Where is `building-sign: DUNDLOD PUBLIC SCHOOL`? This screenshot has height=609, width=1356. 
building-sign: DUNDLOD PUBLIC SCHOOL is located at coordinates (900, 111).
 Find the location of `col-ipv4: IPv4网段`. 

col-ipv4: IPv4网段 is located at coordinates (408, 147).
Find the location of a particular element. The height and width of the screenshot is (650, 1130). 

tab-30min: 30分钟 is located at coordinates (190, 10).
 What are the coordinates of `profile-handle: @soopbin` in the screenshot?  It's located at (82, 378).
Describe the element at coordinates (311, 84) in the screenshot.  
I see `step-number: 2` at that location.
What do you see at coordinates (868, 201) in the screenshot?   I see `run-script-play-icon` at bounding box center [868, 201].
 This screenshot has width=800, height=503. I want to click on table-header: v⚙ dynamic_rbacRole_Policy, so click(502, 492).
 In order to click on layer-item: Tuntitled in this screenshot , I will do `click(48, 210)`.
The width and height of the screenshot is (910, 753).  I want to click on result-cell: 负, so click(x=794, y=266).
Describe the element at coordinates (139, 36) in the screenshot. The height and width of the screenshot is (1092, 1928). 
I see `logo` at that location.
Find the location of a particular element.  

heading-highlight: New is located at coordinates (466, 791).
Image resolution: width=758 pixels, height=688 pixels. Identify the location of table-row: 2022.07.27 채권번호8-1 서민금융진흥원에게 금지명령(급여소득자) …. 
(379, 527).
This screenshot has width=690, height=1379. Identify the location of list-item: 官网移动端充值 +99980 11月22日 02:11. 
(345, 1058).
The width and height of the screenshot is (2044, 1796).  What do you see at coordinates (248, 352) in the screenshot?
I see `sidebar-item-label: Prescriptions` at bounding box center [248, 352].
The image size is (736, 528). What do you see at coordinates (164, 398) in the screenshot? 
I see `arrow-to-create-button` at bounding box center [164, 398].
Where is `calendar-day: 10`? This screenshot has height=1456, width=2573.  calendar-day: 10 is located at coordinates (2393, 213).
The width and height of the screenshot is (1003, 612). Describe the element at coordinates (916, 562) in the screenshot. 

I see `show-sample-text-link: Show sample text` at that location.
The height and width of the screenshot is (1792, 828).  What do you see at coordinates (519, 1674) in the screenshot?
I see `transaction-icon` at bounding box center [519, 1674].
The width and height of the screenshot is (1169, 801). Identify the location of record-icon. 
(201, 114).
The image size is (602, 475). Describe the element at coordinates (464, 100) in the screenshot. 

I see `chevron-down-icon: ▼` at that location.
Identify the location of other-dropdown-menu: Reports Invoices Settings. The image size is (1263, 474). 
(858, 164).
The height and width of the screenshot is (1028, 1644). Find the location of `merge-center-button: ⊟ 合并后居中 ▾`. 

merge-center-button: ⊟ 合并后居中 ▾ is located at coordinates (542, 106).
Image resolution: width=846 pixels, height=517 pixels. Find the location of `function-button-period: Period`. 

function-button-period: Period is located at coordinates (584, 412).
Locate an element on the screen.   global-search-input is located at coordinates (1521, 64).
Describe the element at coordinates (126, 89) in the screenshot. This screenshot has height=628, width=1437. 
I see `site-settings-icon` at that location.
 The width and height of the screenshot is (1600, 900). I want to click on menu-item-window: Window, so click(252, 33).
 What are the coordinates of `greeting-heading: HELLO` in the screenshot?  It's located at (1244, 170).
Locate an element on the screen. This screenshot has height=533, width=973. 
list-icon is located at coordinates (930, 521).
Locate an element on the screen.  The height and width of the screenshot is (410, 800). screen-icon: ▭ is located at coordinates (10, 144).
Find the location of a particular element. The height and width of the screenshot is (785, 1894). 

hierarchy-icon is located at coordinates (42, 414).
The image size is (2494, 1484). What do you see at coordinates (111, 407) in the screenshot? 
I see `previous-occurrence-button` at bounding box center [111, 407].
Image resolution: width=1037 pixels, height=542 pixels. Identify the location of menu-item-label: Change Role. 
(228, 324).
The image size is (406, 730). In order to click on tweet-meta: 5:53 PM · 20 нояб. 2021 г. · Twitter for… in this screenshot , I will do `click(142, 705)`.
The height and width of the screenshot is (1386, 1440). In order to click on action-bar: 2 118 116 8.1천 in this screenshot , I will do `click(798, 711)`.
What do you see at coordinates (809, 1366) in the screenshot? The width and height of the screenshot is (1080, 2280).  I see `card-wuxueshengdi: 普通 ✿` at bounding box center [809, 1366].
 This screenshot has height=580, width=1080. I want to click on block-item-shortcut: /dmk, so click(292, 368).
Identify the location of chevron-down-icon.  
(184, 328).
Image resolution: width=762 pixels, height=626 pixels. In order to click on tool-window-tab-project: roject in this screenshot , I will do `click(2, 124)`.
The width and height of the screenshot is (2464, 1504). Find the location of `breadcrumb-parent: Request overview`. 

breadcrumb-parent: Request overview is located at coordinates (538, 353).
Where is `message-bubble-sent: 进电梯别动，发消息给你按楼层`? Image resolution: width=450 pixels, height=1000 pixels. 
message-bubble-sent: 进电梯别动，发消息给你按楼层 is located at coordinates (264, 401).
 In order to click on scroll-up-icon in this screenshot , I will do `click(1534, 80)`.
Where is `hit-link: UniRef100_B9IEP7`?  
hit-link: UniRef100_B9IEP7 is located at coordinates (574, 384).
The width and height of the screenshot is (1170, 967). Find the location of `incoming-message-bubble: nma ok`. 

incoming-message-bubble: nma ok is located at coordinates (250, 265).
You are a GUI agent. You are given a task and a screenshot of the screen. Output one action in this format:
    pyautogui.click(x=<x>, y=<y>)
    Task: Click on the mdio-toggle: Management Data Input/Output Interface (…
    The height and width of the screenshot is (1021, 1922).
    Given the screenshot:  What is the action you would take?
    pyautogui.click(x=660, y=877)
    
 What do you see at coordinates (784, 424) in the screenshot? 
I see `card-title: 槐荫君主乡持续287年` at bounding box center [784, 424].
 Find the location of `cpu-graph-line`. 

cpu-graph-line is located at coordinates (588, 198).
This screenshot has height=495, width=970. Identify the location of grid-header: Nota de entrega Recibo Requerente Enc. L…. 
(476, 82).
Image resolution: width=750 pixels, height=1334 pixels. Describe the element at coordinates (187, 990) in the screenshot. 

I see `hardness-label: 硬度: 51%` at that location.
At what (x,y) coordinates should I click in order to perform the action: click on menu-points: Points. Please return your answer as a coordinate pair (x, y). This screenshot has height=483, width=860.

PROBLEM: Convert every line of the material above into a Markdown table with the columns "Row" and "Text", numbering the rows in order and leaving out blank lines.

WRITTEN RESPONSE:
| Row | Text |
|---|---|
| 1 | Where is `building-sign: DUNDLOD PUBLIC SCHOOL`? This screenshot has height=609, width=1356.  |
| 2 | building-sign: DUNDLOD PUBLIC SCHOOL is located at coordinates (900, 111). |
| 3 |  Find the location of `col-ipv4: IPv4网段`.  |
| 4 | col-ipv4: IPv4网段 is located at coordinates (408, 147). |
| 5 | Find the location of a particular element. The height and width of the screenshot is (650, 1130).  |
| 6 | tab-30min: 30分钟 is located at coordinates (190, 10). |
| 7 |  What are the coordinates of `profile-handle: @soopbin` in the screenshot?  It's located at (82, 378). |
| 8 | Describe the element at coordinates (311, 84) in the screenshot.   |
| 9 | I see `step-number: 2` at that location. |
| 10 | What do you see at coordinates (868, 201) in the screenshot?   I see `run-script-play-icon` at bounding box center [868, 201]. |
| 11 |  This screenshot has width=800, height=503. I want to click on table-header: v⚙ dynamic_rbacRole_Policy, so click(502, 492). |
| 12 |  In order to click on layer-item: Tuntitled in this screenshot , I will do `click(48, 210)`. |
| 13 | The width and height of the screenshot is (910, 753).  I want to click on result-cell: 负, so click(x=794, y=266). |
| 14 | Describe the element at coordinates (139, 36) in the screenshot. The height and width of the screenshot is (1092, 1928).  |
| 15 | I see `logo` at that location. |
| 16 | Find the location of a particular element.   |
| 17 | heading-highlight: New is located at coordinates (466, 791). |
| 18 | Image resolution: width=758 pixels, height=688 pixels. Identify the location of table-row: 2022.07.27 채권번호8-1 서민금융진흥원에게 금지명령(급여소득자) ….  |
| 19 | (379, 527). |
| 20 | This screenshot has width=690, height=1379. Identify the location of list-item: 官网移动端充值 +99980 11月22日 02:11.  |
| 21 | (345, 1058). |
| 22 | The width and height of the screenshot is (2044, 1796).  What do you see at coordinates (248, 352) in the screenshot? |
| 23 | I see `sidebar-item-label: Prescriptions` at bounding box center [248, 352]. |
| 24 | The image size is (736, 528). What do you see at coordinates (164, 398) in the screenshot?  |
| 25 | I see `arrow-to-create-button` at bounding box center [164, 398]. |
| 26 | Where is `calendar-day: 10`? This screenshot has height=1456, width=2573.  calendar-day: 10 is located at coordinates (2393, 213). |
| 27 | The width and height of the screenshot is (1003, 612). Describe the element at coordinates (916, 562) in the screenshot.  |
| 28 | I see `show-sample-text-link: Show sample text` at that location. |
| 29 | The height and width of the screenshot is (1792, 828).  What do you see at coordinates (519, 1674) in the screenshot? |
| 30 | I see `transaction-icon` at bounding box center [519, 1674]. |
| 31 | The width and height of the screenshot is (1169, 801). Identify the location of record-icon.  |
| 32 | (201, 114). |
| 33 | The image size is (602, 475). Describe the element at coordinates (464, 100) in the screenshot.  |
| 34 | I see `chevron-down-icon: ▼` at that location. |
| 35 | Identify the location of other-dropdown-menu: Reports Invoices Settings. The image size is (1263, 474).  |
| 36 | (858, 164). |
| 37 | The height and width of the screenshot is (1028, 1644). Find the location of `merge-center-button: ⊟ 合并后居中 ▾`.  |
| 38 | merge-center-button: ⊟ 合并后居中 ▾ is located at coordinates (542, 106). |
| 39 | Image resolution: width=846 pixels, height=517 pixels. Find the location of `function-button-period: Period`.  |
| 40 | function-button-period: Period is located at coordinates (584, 412). |
| 41 | Locate an element on the screen.   global-search-input is located at coordinates (1521, 64). |
| 42 | Describe the element at coordinates (126, 89) in the screenshot. This screenshot has height=628, width=1437.  |
| 43 | I see `site-settings-icon` at that location. |
| 44 |  The width and height of the screenshot is (1600, 900). I want to click on menu-item-window: Window, so click(252, 33). |
| 45 |  What are the coordinates of `greeting-heading: HELLO` in the screenshot?  It's located at (1244, 170). |
| 46 | Locate an element on the screen. This screenshot has height=533, width=973.  |
| 47 | list-icon is located at coordinates (930, 521). |
| 48 | Locate an element on the screen.  The height and width of the screenshot is (410, 800). screen-icon: ▭ is located at coordinates (10, 144). |
| 49 | Find the location of a particular element. The height and width of the screenshot is (785, 1894).  |
| 50 | hierarchy-icon is located at coordinates (42, 414). |
| 51 | The image size is (2494, 1484). What do you see at coordinates (111, 407) in the screenshot?  |
| 52 | I see `previous-occurrence-button` at bounding box center [111, 407]. |
| 53 | Image resolution: width=1037 pixels, height=542 pixels. Identify the location of menu-item-label: Change Role.  |
| 54 | (228, 324). |
| 55 | The image size is (406, 730). In order to click on tweet-meta: 5:53 PM · 20 нояб. 2021 г. · Twitter for… in this screenshot , I will do `click(142, 705)`. |
| 56 | The height and width of the screenshot is (1386, 1440). In order to click on action-bar: 2 118 116 8.1천 in this screenshot , I will do `click(798, 711)`. |
| 57 | What do you see at coordinates (809, 1366) in the screenshot? The width and height of the screenshot is (1080, 2280).  I see `card-wuxueshengdi: 普通 ✿` at bounding box center [809, 1366]. |
| 58 |  This screenshot has height=580, width=1080. I want to click on block-item-shortcut: /dmk, so click(292, 368). |
| 59 | Identify the location of chevron-down-icon.   |
| 60 | (184, 328). |
| 61 | Image resolution: width=762 pixels, height=626 pixels. In order to click on tool-window-tab-project: roject in this screenshot , I will do `click(2, 124)`. |
| 62 | The width and height of the screenshot is (2464, 1504). Find the location of `breadcrumb-parent: Request overview`.  |
| 63 | breadcrumb-parent: Request overview is located at coordinates (538, 353). |
| 64 | Where is `message-bubble-sent: 进电梯别动，发消息给你按楼层`? Image resolution: width=450 pixels, height=1000 pixels.  |
| 65 | message-bubble-sent: 进电梯别动，发消息给你按楼层 is located at coordinates (264, 401). |
| 66 |  In order to click on scroll-up-icon in this screenshot , I will do `click(1534, 80)`. |
| 67 | Where is `hit-link: UniRef100_B9IEP7`?   |
| 68 | hit-link: UniRef100_B9IEP7 is located at coordinates (574, 384). |
| 69 | The width and height of the screenshot is (1170, 967). Find the location of `incoming-message-bubble: nma ok`.  |
| 70 | incoming-message-bubble: nma ok is located at coordinates (250, 265). |
| 71 | You are a GUI agent. You are given a task and a screenshot of the screen. Output one action in this format: |
| 72 |     pyautogui.click(x=<x>, y=<y>) |
| 73 |     Task: Click on the mdio-toggle: Management Data Input/Output Interface (… |
| 74 |     The height and width of the screenshot is (1021, 1922). |
| 75 |     Given the screenshot:  What is the action you would take? |
| 76 |     pyautogui.click(x=660, y=877) |
| 77 |  What do you see at coordinates (784, 424) in the screenshot?  |
| 78 | I see `card-title: 槐荫君主乡持续287年` at bounding box center [784, 424]. |
| 79 |  Find the location of `cpu-graph-line`.  |
| 80 | cpu-graph-line is located at coordinates (588, 198). |
| 81 | This screenshot has height=495, width=970. Identify the location of grid-header: Nota de entrega Recibo Requerente Enc. L….  |
| 82 | (476, 82). |
| 83 | Image resolution: width=750 pixels, height=1334 pixels. Describe the element at coordinates (187, 990) in the screenshot.  |
| 84 | I see `hardness-label: 硬度: 51%` at that location. |
| 85 | At what (x,y) coordinates should I click in order to perform the action: click on menu-points: Points. Please return your answer as a coordinate pair (x, y). This screenshot has height=483, width=860. |